Fruit Flies, Death, and Immunity
FAYETTEVILLE, Ark. — University of Arkansas scientists have found an important mechanism that regulates the destruction of larval fruit fly salivary glands that could point the way to understanding programmed cell death in the human immune system.
Biology professor Michael Lehmann, graduate student Chike Cao and research assistant Yanling Liu recently published their findings in the Journal of Cell Biology.
Lehmann and his colleagues examined the expression of different proteins during the development and demise of larval salivary glands in Drosophila melanogaster, a common fruit fly. Previous studies have shown that steroids and other hormones trigger programmed cell death during normal development, such as the destruction of the tadpole tail during frog metamorphosis. However, little was known about what tells these hormones to act on a specific tissue at a given time.

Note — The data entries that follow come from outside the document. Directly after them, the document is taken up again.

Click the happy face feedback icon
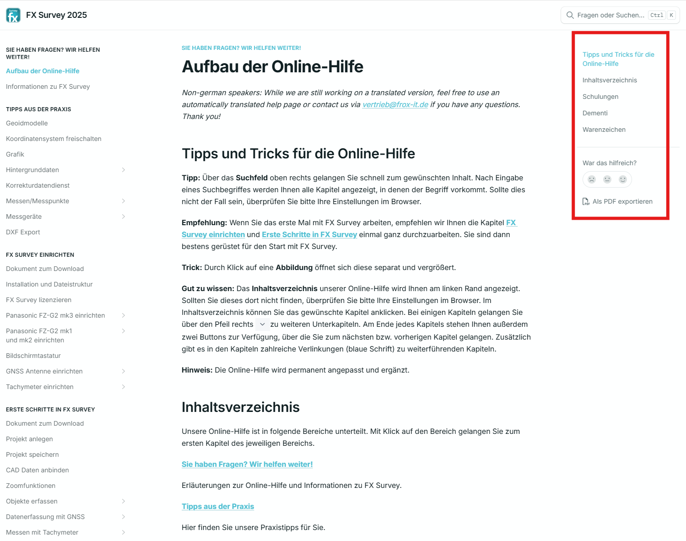 [x=623, y=179]
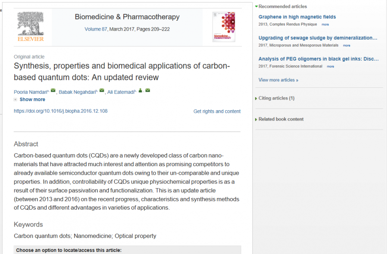Screen dimensions: 388x254
Task: Click the email icon beside Babak Negahdari
Action: coord(102,90)
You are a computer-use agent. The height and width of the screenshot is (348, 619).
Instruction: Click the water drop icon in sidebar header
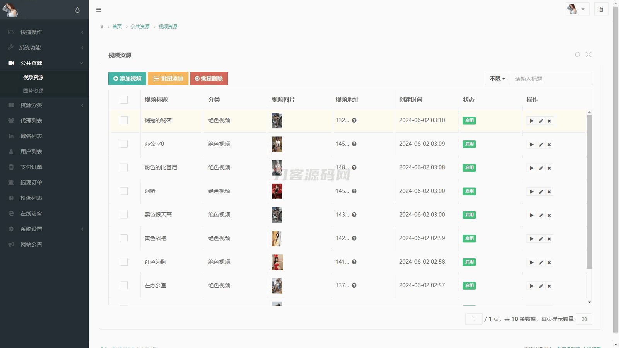coord(77,10)
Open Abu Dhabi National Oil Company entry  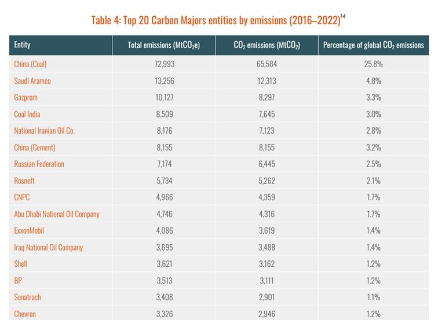(x=57, y=214)
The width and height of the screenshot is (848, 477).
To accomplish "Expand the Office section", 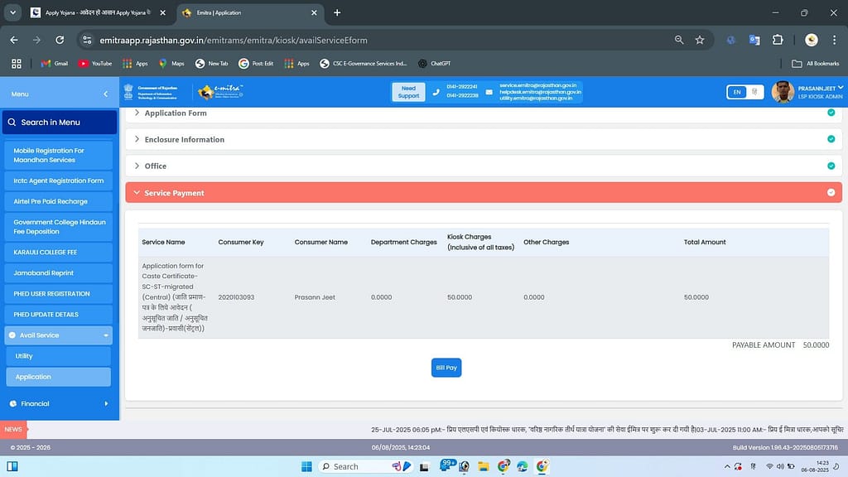I will pos(156,166).
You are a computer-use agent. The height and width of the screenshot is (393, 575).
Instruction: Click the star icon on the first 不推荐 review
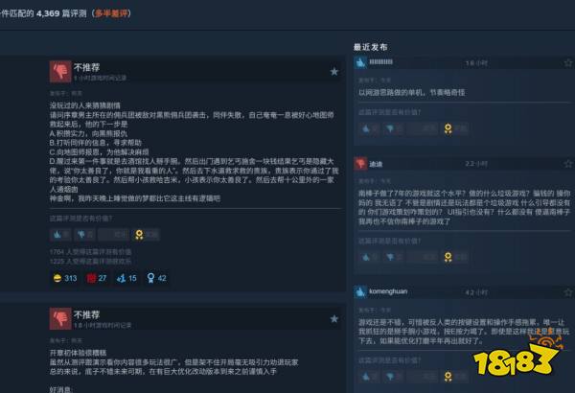(334, 72)
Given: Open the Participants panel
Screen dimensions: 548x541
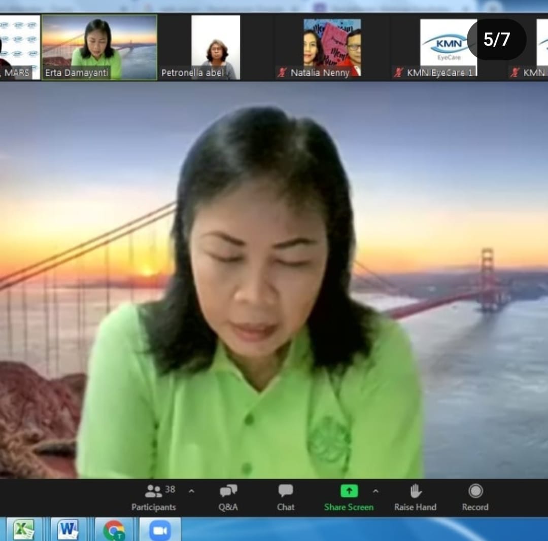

“We wanted to know why one cell dies during steroid hormone release, while another one doesn’t,” Lehmann said.
Cell death, it turns out, is essential to life — without it, normal development can’t take place, and this sometimes results in premature death. Lehmann points out that cancer cells have a defect in their cell death program, which is why they grow unchecked. Thus, understanding the mechanisms that control cell death can give scientists insights into how such deaths preserve life.
While investigating the Drosophila model, the researchers found that the life and death of the salivary gland cells depend upon a member of the Fork head protein family. This protein first protects the salivary glands from steroid-triggered death by acting as a “traffic cop,” preventing the activation of two key genes responsible for cell death. However, the protein then disappears after a particular steroid pulse in a sequence of pulses. A subsequent steroid pulse triggers the death of the salivary gland cells.

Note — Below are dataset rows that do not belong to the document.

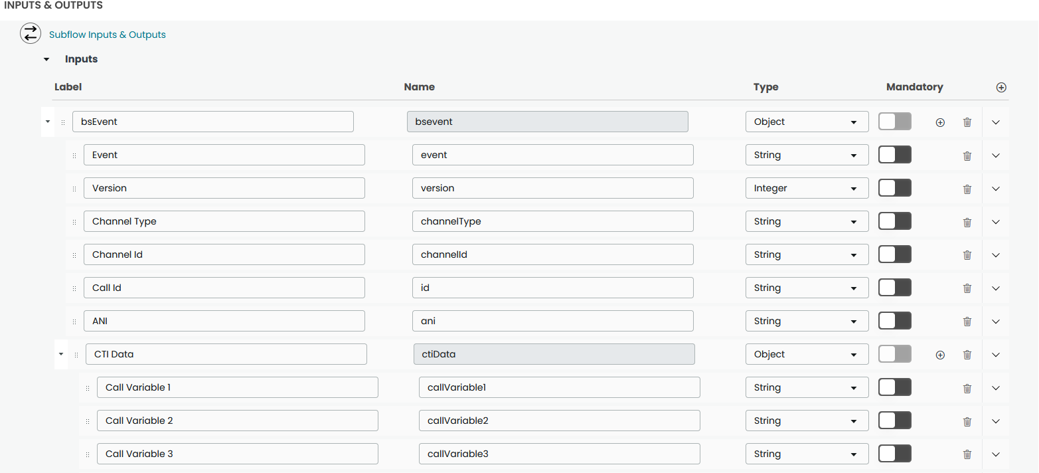Delete the bsEvent input row

point(967,122)
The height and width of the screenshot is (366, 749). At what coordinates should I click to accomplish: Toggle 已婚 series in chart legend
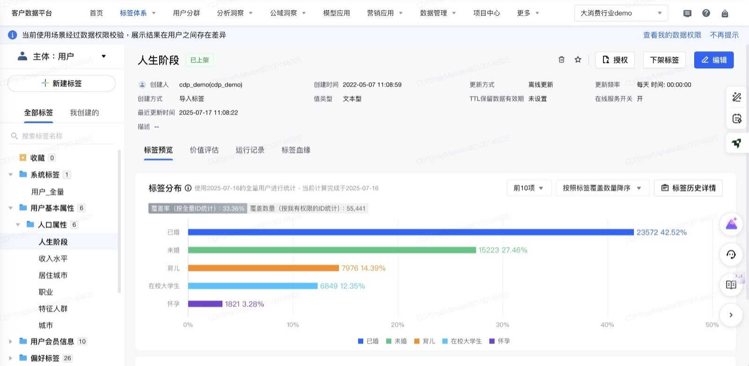[x=368, y=341]
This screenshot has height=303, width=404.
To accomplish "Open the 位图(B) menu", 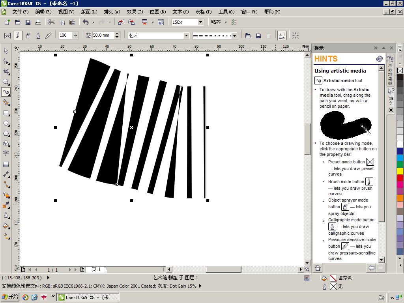I will pos(158,12).
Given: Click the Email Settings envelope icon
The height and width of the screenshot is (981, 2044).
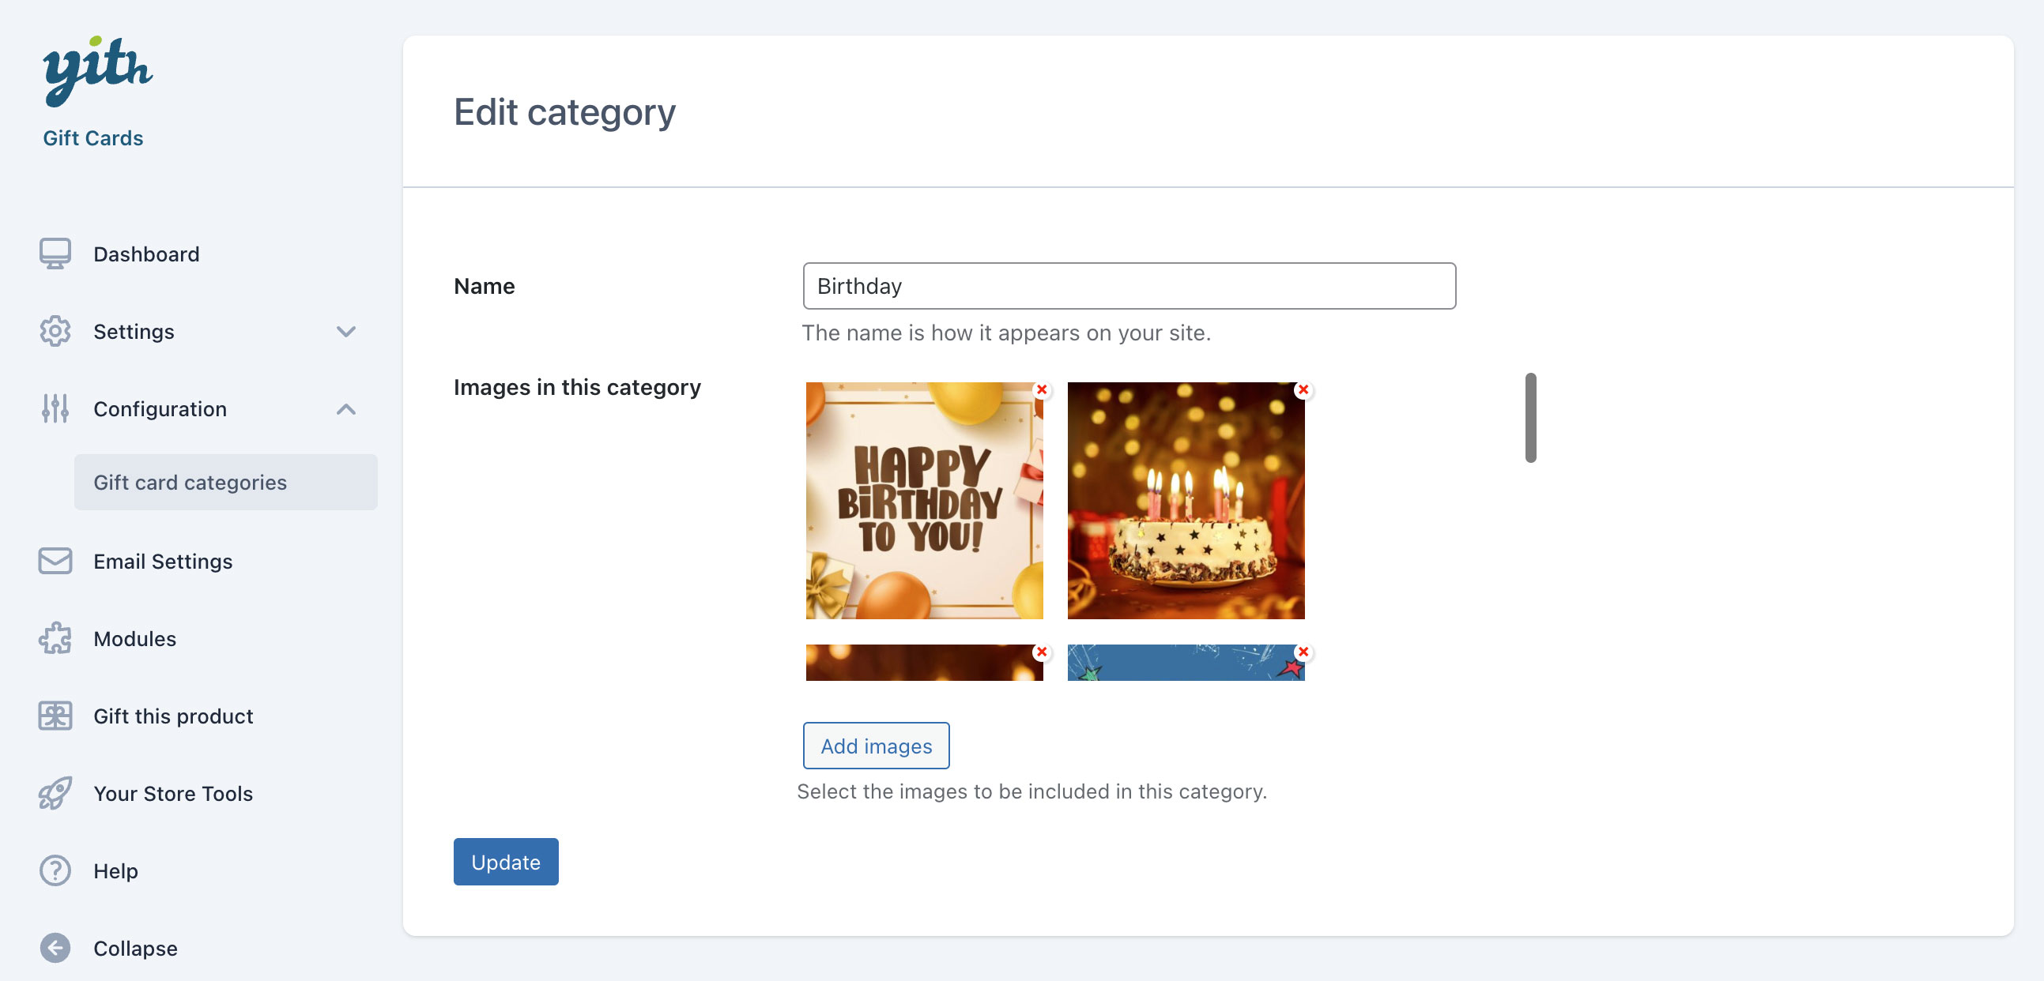Looking at the screenshot, I should (55, 561).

To determine the extent of involvement of this protein, the researchers removed this protein at an earlier stage in development, which led to the activation of the cell-killing genes by an earlier steroid pulse and to premature cell death. Further, when the scientists caused the continued presence of the Fork head protein, the cell death genes remained inactive and the cells continued to live past their normal life span.
These findings have implications beyond fruit flies, as the molecular machinery that controls cell death is largely similar for invertebrates and vertebrates. The Fork head protein in Drosophila has homologs in humans, called FOXAs. These FOXAs are known to work together with corticosteroids, which control cell death in the immune system and are in therapeutic use to suppress allergic and inflammatory responses.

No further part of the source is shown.